§ **About this task**
Only one stretch of the data below should be repeated: the lines from the line containing "You are a GUI" through the line containing "Task: Launch the Telegram app", inclusive, exactly as they are.

______________________________

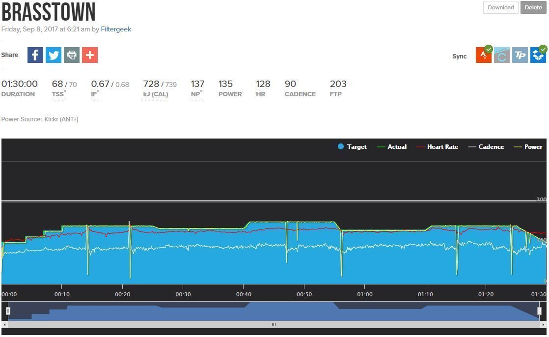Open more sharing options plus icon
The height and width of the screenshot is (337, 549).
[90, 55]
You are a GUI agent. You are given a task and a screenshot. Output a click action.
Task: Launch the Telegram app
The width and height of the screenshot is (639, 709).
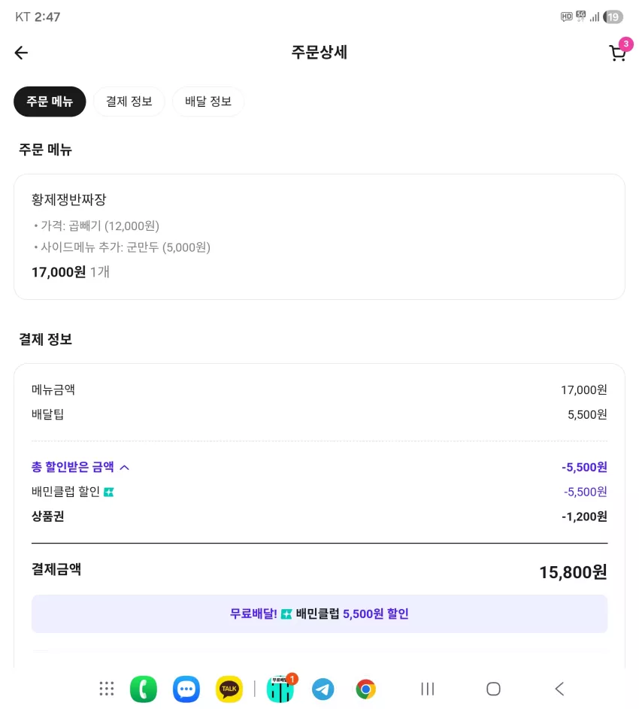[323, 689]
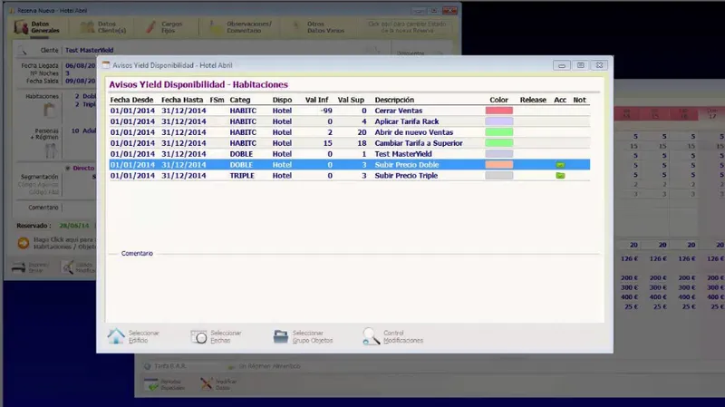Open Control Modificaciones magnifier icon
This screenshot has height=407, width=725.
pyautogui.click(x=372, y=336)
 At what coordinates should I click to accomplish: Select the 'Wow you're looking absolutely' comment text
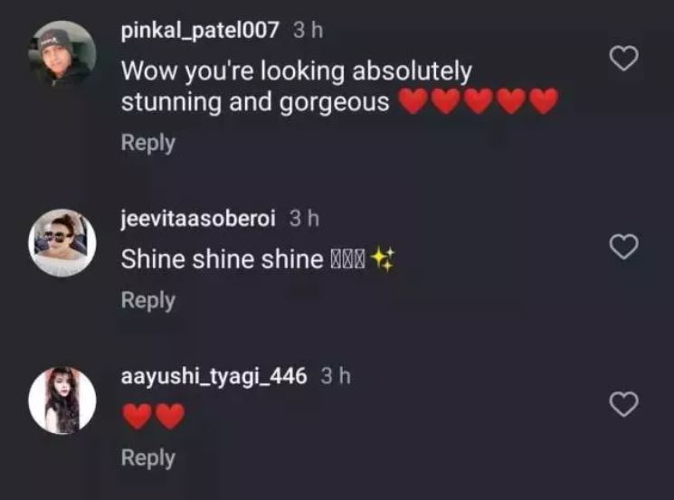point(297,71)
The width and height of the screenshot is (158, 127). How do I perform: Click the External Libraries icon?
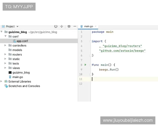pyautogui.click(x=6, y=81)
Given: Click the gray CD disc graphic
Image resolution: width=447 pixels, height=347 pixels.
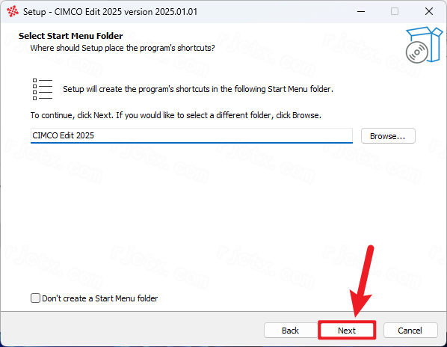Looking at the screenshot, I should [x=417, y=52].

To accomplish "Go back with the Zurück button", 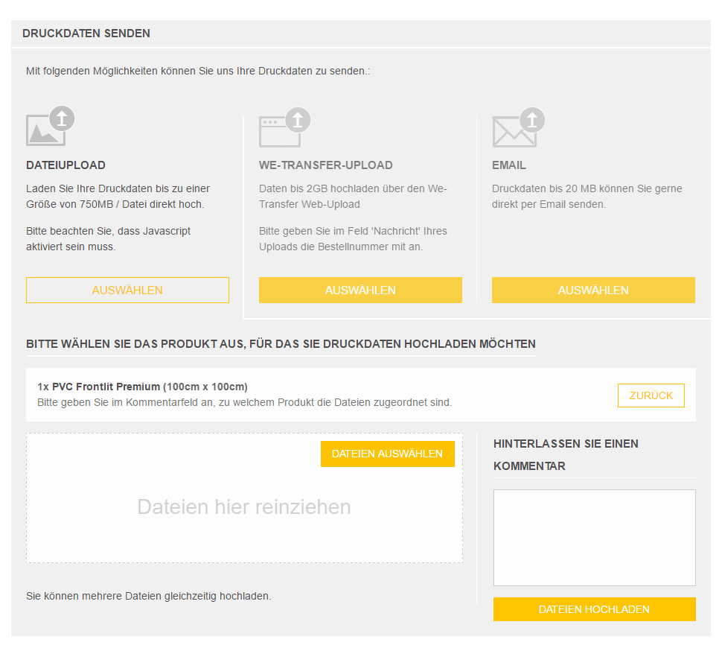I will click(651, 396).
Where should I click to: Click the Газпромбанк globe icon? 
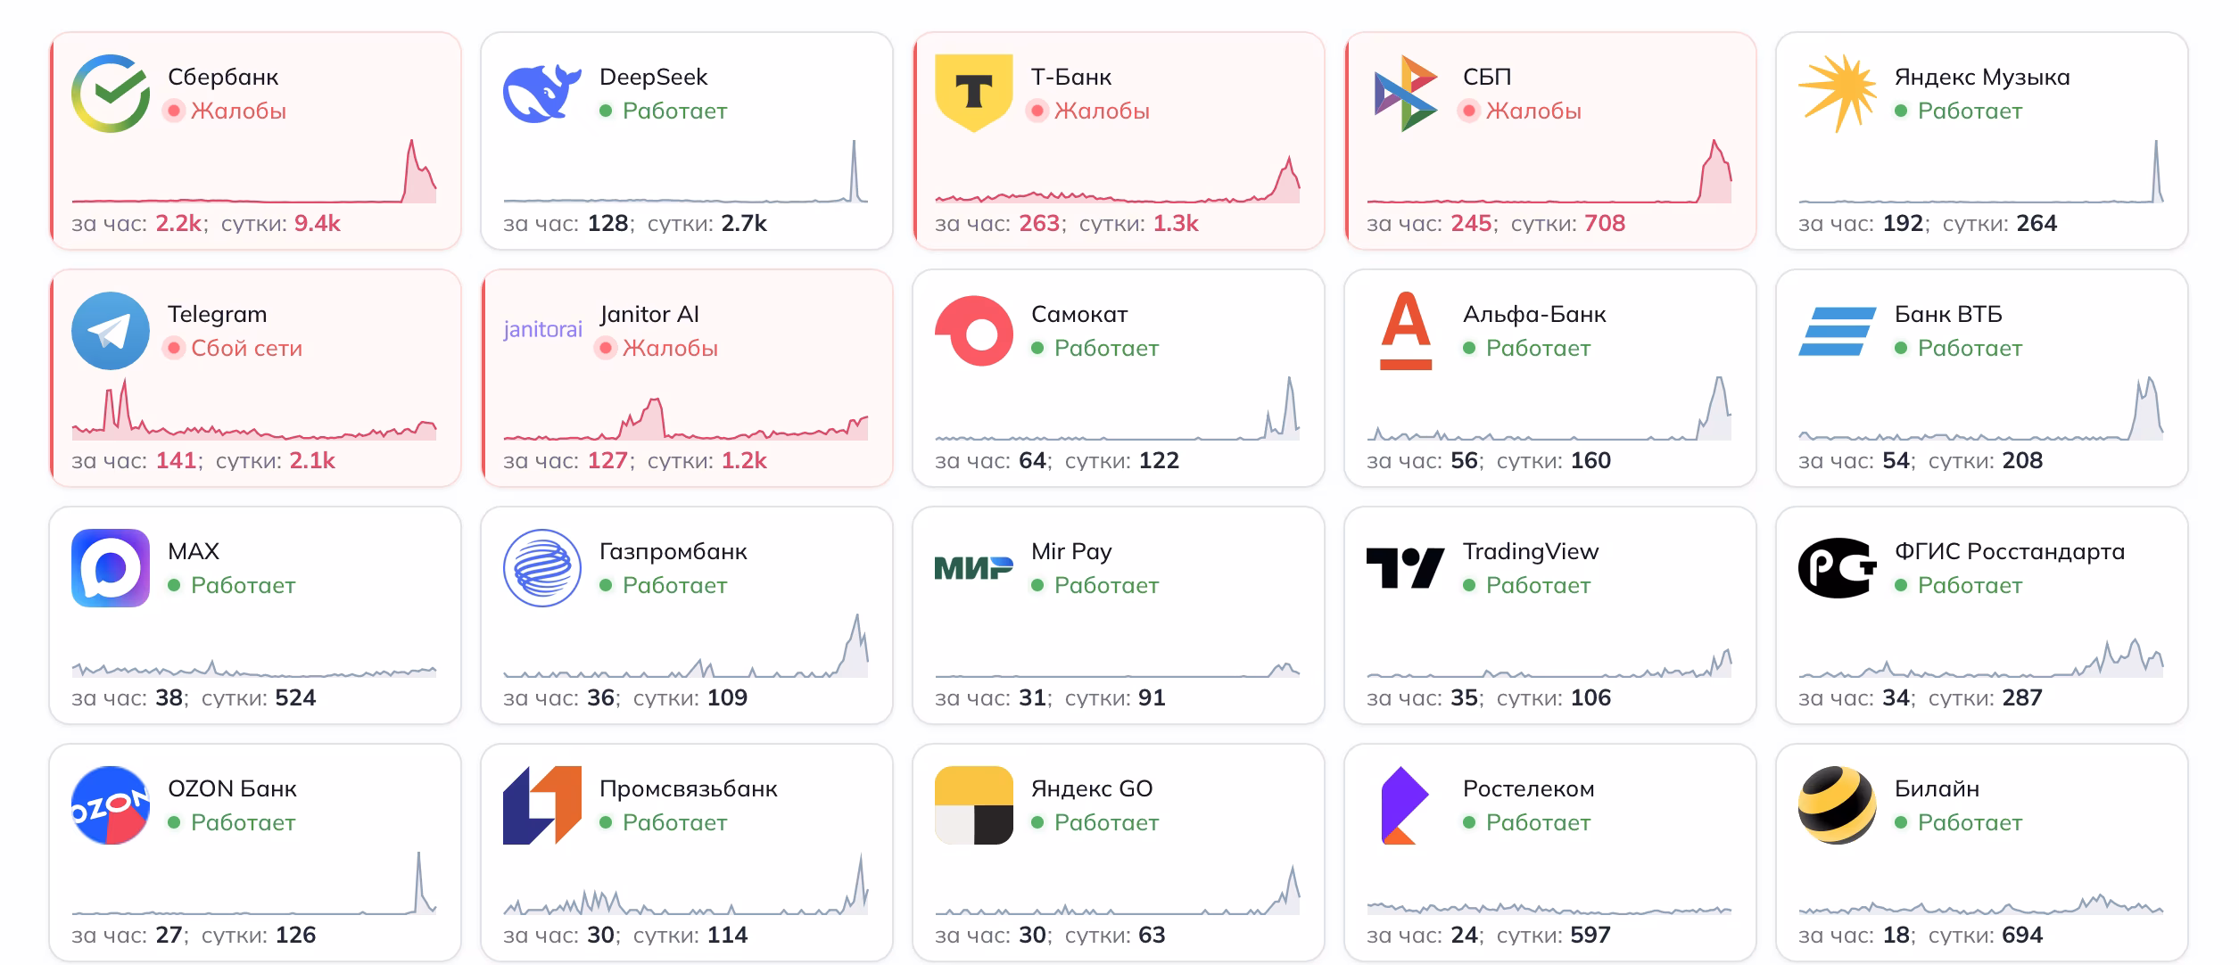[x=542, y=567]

______________________________

§ **Exercise result**
You are a GUI agent. You are given a task and a screenshot. Output a click action.
Task: Launch the Telegram app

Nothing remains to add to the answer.